→ Text section:
---

Re: Streaming replication connection break - unexpected EOF on standby connection

Fabio Pardi <f.pardi@xxxxxxxxxxxx> · Tue, 17 Jul 2018 10:14:32 +0200

Yeah, well done!

Thanks for letting us know and glad my tips helped!

regards,

fabio pardi

On 07/17/2018 10:10 AM, Ganesh Korde wrote:
> Hi,
>      
>    Finally issue has been resolved and issue was with network. There
> were two issues as below.
> 
> 1. We have two links between primary and secondary, VPN tunnel and 
> L2TP.  Multiple routes were configured for VPN and  L2TP from the
> Secondary to                 primary. Tunnel and link was always up. 
> But, ss the source from Secondary is coming through tunnel  towards
> Primary the connection was getting dropped         after  reaching the
> destination due to ambiguity on routes between L2TP and VPN tunnel. This
> issue has been resolved by allowing access via VPN tunnel         
>  removing  L2TP route.
> 
> 2. After fixing the above, still disconnection was happening, but after
> specific time interval. It was due to certain negotiation time set IPSEC
> tunnel.
> So they have enabled auto negotiation on the IPSEC tunnel so it won’t
> wait from tunnel initiation from other end.
> 
> So issues related disconnection has been resolved.
> 
> Thanks Johannes and Fabio for your help.
> 
> Regards,
> Ganesh.
> 
> On Tue, Jul 3, 2018 at 5:37 PM Fabio Pardi <f.pardi@xxxxxxxxxxxx
> <mailto:f.pardi@xxxxxxxxxxxx>> wrote:
> 
>     Hi Ganesh,
> 
>     the logs you posted refer to timeouts in the connections.
> 
>     Your configuration tells that in case of network drop, the standby
>     server will be the first to acknowledge it. That's because
>     wal_receiver_timeout is < than wal_sender_timeout
> 
>     From the documentation:
> 
>     |wal_receiver_timeout| (|integer|)
> 
>         Terminate replication connections that are inactive longer than
>         the specified number of milliseconds. This is useful for the
>         receiving standby server to detect a primary node crash or
>         network outage. A value of zero disables the timeout mechanism.
>         This parameter can only be set in the |postgresql.conf| file or
>         on the server command line. The default value is 60 seconds.
> 
> 
>     That might explain why your secondary server calls for a RST.
> 
>     RST packages you posted are more a consequence, than a cause of your
>     problem.
> 
>     I think that the RST is sent to acknowledge master that the
>     connection should be closed due to timeout.

---

→ Excerpted data:
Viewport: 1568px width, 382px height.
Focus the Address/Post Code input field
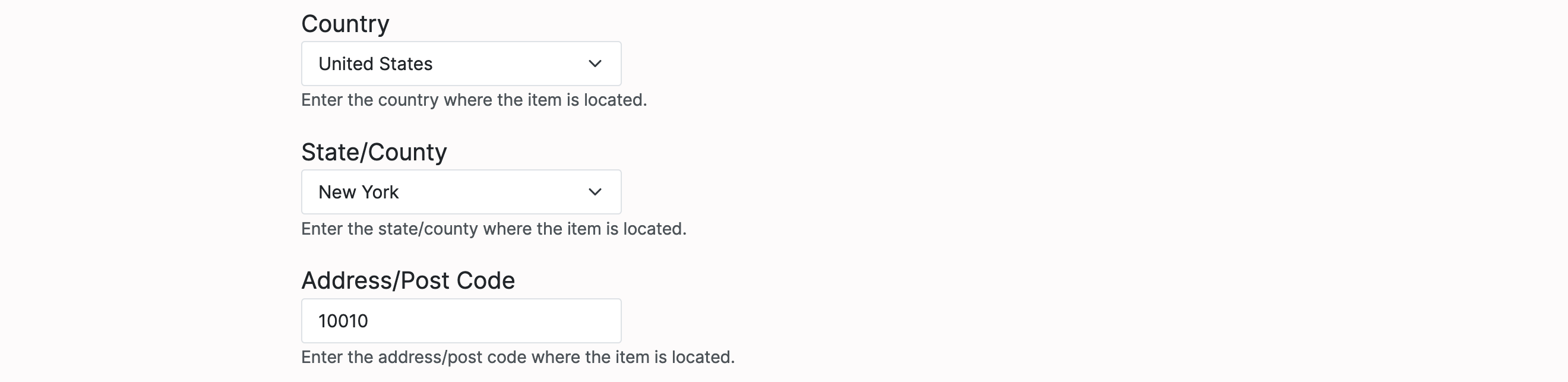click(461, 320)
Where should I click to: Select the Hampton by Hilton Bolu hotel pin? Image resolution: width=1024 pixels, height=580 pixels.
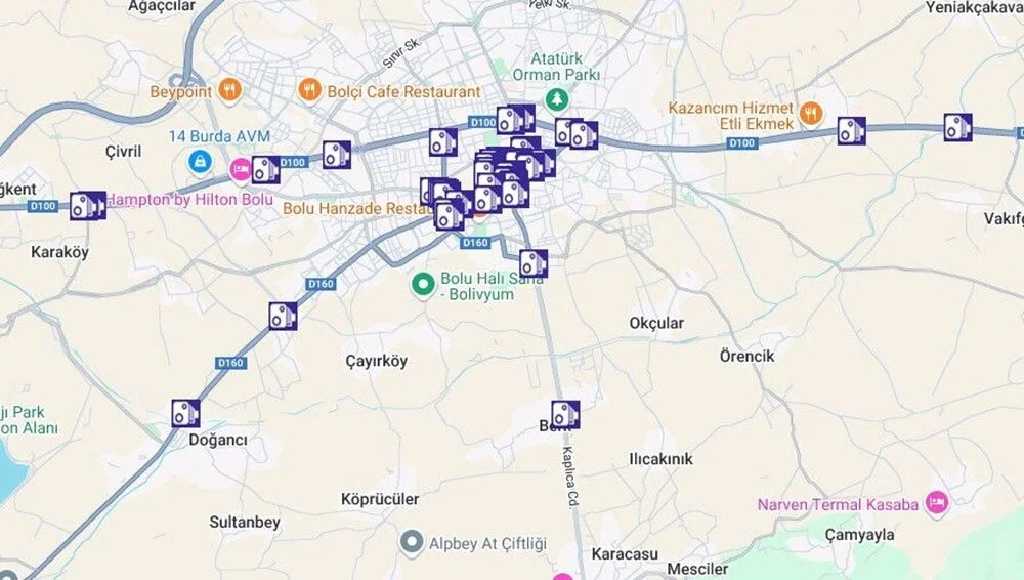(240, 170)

---

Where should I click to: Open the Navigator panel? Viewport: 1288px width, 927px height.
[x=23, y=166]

---

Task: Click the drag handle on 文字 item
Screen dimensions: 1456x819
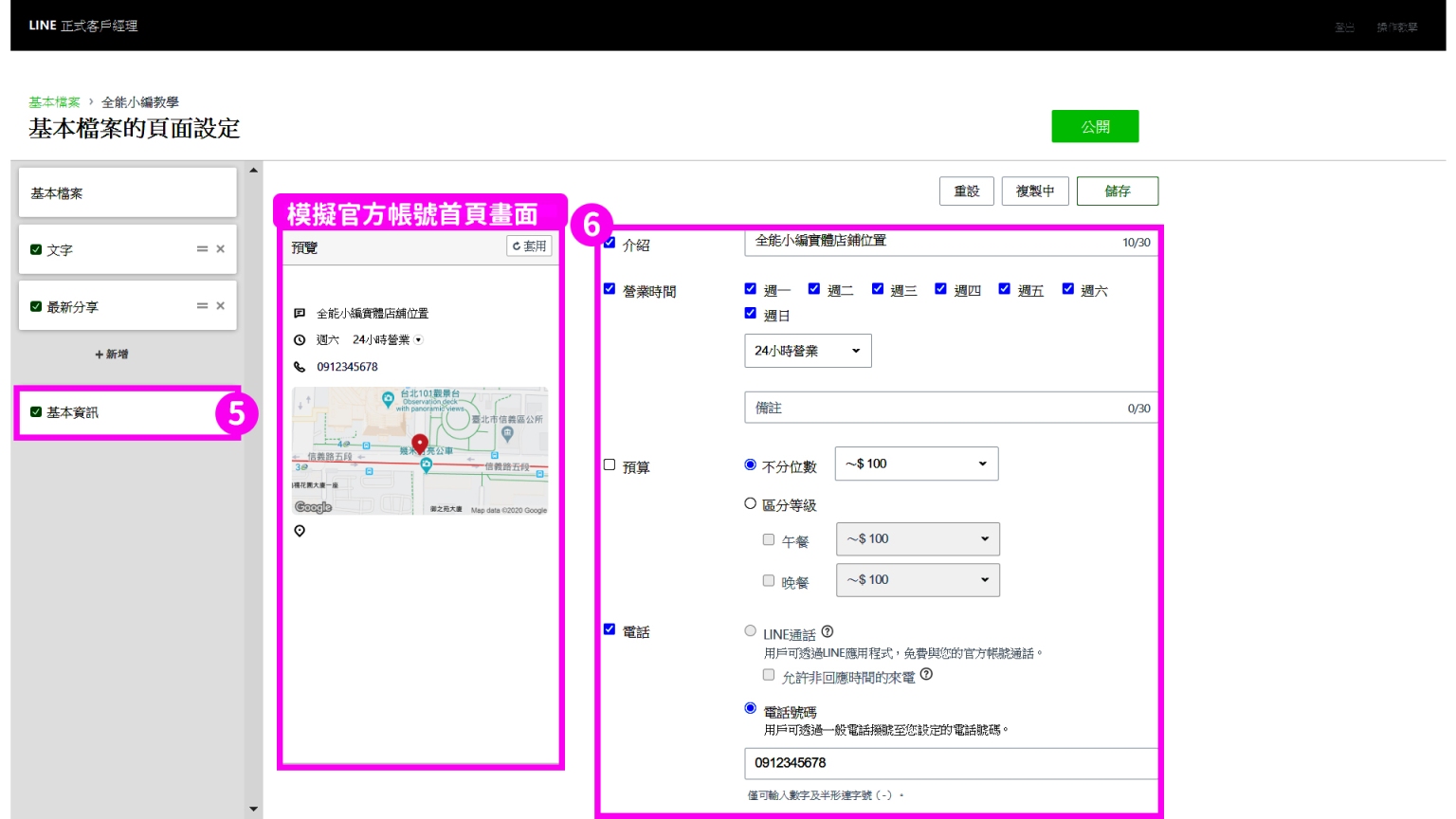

---

→ Tasks for this exercise:
1) Reproduce everything in the replication thread from "Thanks for letting" down to "issues as below.".
2) According to the replication thread, what is the default value of wal_receiver_timeout?
3) Explain why, according to the replication thread, the standby server is the first to acknowledge a network drop in this configuration.
The data has no role in this work.

→ Task solutions:
1)
Thanks for letting us know and glad my tips helped!

regards,

fabio pardi

On 07/17/2018 10:10 AM, Ganesh Korde wrote:
> Hi,
>      
>    Finally issue has been resolved and issue was with network. There
> were two issues as below.

2) The default value is 60 seconds.

3) The standby is the first to acknowledge a network drop because wal_receiver_timeout is set lower than wal_sender_timeout. The receiving standby therefore terminates the inactive replication connection first.